- [What is being asked]
Please write out the rows below as a numbered list, skipping any blank lines.

- [Record excerpts]
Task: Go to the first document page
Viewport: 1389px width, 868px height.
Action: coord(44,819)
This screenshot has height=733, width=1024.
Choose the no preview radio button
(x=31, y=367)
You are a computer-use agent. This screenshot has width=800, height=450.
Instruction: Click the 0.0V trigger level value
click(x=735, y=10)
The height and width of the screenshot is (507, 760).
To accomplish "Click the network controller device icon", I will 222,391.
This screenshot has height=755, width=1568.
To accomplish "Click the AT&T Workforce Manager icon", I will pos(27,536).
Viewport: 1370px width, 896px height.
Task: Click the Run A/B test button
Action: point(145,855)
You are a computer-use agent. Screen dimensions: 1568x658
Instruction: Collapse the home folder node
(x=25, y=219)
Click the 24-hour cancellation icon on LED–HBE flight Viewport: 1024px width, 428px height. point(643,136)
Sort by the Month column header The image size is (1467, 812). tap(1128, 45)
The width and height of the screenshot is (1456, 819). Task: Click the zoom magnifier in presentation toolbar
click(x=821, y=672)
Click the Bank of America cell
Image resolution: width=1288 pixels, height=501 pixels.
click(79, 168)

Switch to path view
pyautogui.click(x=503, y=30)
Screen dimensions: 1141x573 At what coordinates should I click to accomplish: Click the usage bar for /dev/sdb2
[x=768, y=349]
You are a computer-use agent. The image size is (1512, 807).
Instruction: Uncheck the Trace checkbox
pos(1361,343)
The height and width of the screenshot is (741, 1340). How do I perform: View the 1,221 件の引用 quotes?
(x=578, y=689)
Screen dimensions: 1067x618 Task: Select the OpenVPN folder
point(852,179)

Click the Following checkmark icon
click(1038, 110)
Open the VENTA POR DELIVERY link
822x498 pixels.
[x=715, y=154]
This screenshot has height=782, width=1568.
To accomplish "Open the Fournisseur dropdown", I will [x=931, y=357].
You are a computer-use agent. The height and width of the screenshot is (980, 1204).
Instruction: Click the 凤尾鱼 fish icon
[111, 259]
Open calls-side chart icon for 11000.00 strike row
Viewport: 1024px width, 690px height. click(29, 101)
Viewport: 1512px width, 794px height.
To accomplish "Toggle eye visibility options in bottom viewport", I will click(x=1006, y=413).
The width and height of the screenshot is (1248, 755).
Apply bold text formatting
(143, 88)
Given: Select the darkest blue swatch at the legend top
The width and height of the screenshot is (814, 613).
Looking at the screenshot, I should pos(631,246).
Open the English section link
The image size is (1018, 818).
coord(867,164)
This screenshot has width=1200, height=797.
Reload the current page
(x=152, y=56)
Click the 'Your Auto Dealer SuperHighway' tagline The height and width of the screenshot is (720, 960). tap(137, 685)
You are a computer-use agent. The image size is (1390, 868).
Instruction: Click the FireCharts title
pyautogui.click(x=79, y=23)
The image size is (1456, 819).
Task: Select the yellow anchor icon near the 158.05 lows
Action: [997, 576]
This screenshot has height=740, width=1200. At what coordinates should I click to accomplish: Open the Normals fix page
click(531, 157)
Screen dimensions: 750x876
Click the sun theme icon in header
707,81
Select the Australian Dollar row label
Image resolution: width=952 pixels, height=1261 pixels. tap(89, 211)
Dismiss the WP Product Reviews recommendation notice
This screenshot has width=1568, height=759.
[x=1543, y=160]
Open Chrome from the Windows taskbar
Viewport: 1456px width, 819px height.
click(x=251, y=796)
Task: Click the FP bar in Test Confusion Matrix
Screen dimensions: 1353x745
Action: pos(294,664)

- [Solution for this task]
1. Task: Go to the first document page
2. Viewport: 1389px width, 868px height.
3. Action: coord(44,819)
4. This screenshot has height=733, width=1024.
5. Choose the no preview radio button
6. (x=31, y=367)
7. You are a computer-use agent. This screenshot has width=800, height=450.
8. Instruction: Click the 0.0V trigger level value
9. click(x=735, y=10)
10. The height and width of the screenshot is (507, 760).
11. To accomplish "Click the network controller device icon", I will 222,391.
12. This screenshot has height=755, width=1568.
13. To accomplish "Click the AT&T Workforce Manager icon", I will pos(27,536).
14. Viewport: 1370px width, 896px height.
15. Task: Click the Run A/B test button
16. Action: point(145,855)
17. You are a computer-use agent. Screen dimensions: 1568x658
18. Instruction: Collapse the home folder node
19. (x=25, y=219)
20. Click the 24-hour cancellation icon on LED–HBE flight Viewport: 1024px width, 428px height. point(643,136)
21. Sort by the Month column header The image size is (1467, 812). tap(1128, 45)
22. The width and height of the screenshot is (1456, 819). Task: Click the zoom magnifier in presentation toolbar
23. click(x=821, y=672)
24. Click the Bank of America cell
25. Image resolution: width=1288 pixels, height=501 pixels.
26. click(79, 168)
27. Switch to path view
28. pyautogui.click(x=503, y=30)
29. Screen dimensions: 1141x573 At what coordinates should I click to accomplish: Click the usage bar for /dev/sdb2
30. [x=768, y=349]
31. You are a computer-use agent. The image size is (1512, 807).
32. Instruction: Uncheck the Trace checkbox
33. pos(1361,343)
34. The height and width of the screenshot is (741, 1340). How do I perform: View the 1,221 件の引用 quotes?
35. (x=578, y=689)
36. Screen dimensions: 1067x618 Task: Select the OpenVPN folder
37. point(852,179)
38. Click the Following checkmark icon
39. click(1038, 110)
40. Open the VENTA POR DELIVERY link
41. 822x498 pixels.
42. [x=715, y=154]
43. This screenshot has height=782, width=1568.
44. To accomplish "Open the Fournisseur dropdown", I will [x=931, y=357].
45. You are a computer-use agent. The height and width of the screenshot is (980, 1204).
46. Instruction: Click the 凤尾鱼 fish icon
47. [111, 259]
48. Open calls-side chart icon for 11000.00 strike row
49. Viewport: 1024px width, 690px height. click(29, 101)
50. Viewport: 1512px width, 794px height.
51. To accomplish "Toggle eye visibility options in bottom viewport", I will click(x=1006, y=413).
52. The width and height of the screenshot is (1248, 755).
53. Apply bold text formatting
54. (143, 88)
55. Given: Select the darkest blue swatch at the legend top
56. The width and height of the screenshot is (814, 613).
57. Looking at the screenshot, I should pos(631,246).
58. Open the English section link
59. The image size is (1018, 818).
60. coord(867,164)
61. This screenshot has width=1200, height=797.
62. Reload the current page
63. (x=152, y=56)
64. Click the 'Your Auto Dealer SuperHighway' tagline The height and width of the screenshot is (720, 960). tap(137, 685)
65. You are a computer-use agent. The image size is (1390, 868).
66. Instruction: Click the FireCharts title
67. pyautogui.click(x=79, y=23)
68. The image size is (1456, 819).
69. Task: Select the yellow anchor icon near the 158.05 lows
70. Action: [997, 576]
71. This screenshot has height=740, width=1200. At what coordinates should I click to accomplish: Open the Normals fix page
72. click(531, 157)
73. Screen dimensions: 750x876
74. Click the sun theme icon in header
75. 707,81
76. Select the Australian Dollar row label
77. Image resolution: width=952 pixels, height=1261 pixels. tap(89, 211)
78. Dismiss the WP Product Reviews recommendation notice
79. This screenshot has width=1568, height=759.
80. [x=1543, y=160]
81. Open Chrome from the Windows taskbar
82. Viewport: 1456px width, 819px height.
83. click(x=251, y=796)
84. Task: Click the FP bar in Test Confusion Matrix
85. Screen dimensions: 1353x745
86. Action: pos(294,664)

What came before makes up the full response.